§ **Brief**
The lines to repeat are those below from the one containing "Screen dimensions: 1299x516" down to the one containing "Download the Gene / cell matrix (filtered)", both included; reproduce them exactly and nothing else.

Stored records

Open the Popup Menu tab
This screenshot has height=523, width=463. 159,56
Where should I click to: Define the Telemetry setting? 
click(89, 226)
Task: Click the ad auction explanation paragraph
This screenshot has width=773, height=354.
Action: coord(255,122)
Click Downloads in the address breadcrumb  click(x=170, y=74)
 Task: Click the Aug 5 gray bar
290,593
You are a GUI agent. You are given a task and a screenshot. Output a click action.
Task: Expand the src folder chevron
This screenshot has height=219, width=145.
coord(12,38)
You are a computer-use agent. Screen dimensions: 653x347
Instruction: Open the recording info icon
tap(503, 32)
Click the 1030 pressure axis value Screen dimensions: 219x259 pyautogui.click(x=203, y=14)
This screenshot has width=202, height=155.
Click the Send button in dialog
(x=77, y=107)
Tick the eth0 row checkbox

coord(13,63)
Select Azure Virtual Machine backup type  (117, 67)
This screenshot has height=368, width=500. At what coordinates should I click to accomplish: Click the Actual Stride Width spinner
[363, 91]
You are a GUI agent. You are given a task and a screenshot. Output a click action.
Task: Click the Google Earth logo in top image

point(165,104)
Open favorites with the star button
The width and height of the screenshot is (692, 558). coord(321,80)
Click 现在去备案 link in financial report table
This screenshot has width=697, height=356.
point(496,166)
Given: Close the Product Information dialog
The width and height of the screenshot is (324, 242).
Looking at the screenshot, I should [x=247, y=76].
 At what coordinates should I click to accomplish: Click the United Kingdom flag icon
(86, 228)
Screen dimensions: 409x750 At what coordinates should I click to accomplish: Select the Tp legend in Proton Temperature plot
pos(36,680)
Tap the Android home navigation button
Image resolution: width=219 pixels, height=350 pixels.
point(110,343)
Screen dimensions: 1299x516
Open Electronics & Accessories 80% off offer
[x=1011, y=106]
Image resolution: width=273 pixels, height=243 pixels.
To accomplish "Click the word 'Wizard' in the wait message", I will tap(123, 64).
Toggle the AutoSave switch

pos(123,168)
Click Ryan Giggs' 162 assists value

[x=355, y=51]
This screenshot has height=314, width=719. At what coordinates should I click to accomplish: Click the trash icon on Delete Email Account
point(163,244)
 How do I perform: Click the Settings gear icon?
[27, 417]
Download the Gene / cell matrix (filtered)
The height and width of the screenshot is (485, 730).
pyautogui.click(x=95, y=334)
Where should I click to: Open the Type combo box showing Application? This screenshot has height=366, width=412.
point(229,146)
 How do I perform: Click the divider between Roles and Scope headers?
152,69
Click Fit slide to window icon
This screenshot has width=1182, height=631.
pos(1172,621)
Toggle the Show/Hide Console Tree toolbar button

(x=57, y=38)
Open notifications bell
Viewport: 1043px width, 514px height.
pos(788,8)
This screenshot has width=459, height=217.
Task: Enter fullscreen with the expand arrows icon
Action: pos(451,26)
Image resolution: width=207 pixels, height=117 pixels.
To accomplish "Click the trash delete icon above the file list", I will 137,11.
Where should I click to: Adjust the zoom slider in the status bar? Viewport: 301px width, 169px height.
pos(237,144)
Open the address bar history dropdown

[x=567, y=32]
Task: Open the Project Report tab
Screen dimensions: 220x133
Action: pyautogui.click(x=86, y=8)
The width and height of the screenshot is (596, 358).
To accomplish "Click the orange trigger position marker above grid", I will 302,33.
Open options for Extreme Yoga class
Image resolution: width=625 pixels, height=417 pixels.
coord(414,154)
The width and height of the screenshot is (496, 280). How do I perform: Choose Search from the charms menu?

§ **Reply**
Screen dimensions: 1299x516
Open Electronics & Accessories 80% off offer
[x=1011, y=106]
Image resolution: width=273 pixels, height=243 pixels.
To accomplish "Click the word 'Wizard' in the wait message", I will tap(123, 64).
Toggle the AutoSave switch

pos(123,168)
Click Ryan Giggs' 162 assists value

[x=355, y=51]
This screenshot has height=314, width=719. At what coordinates should I click to accomplish: Click the trash icon on Delete Email Account
point(163,244)
 How do I perform: Click the Settings gear icon?
[27, 417]
Download the Gene / cell matrix (filtered)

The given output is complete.